(Beginning of TASK INPUT)

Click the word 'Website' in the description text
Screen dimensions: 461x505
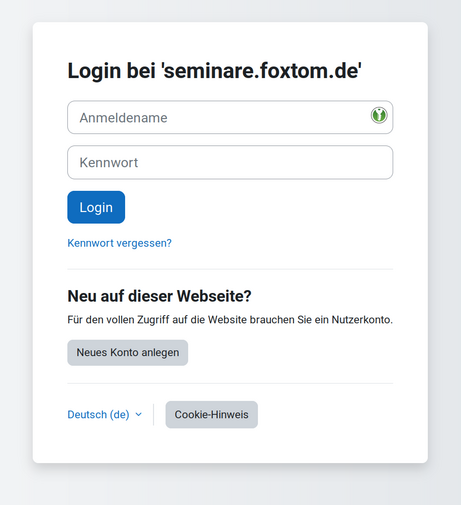(227, 320)
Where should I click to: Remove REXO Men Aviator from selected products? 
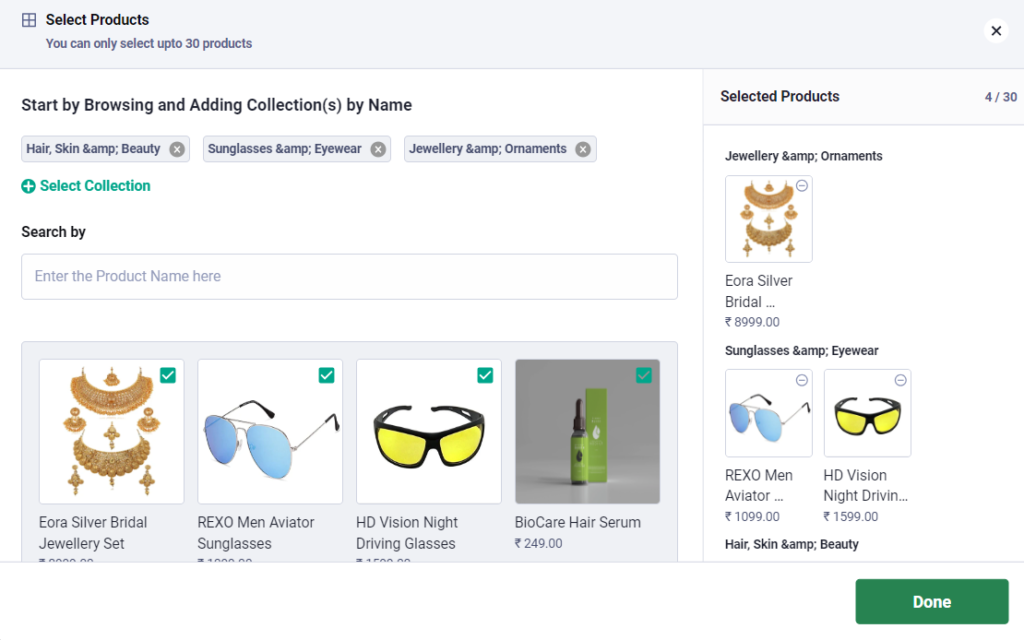(802, 380)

(End of TASK INPUT)

ASSIGNMENT ::
Omit the pictures and print the listing exactly.

REPLY ::
Click the word 'Website' in the description text
Screen dimensions: 461x505
(227, 320)
Where should I click to: Remove REXO Men Aviator from selected products? 
(802, 380)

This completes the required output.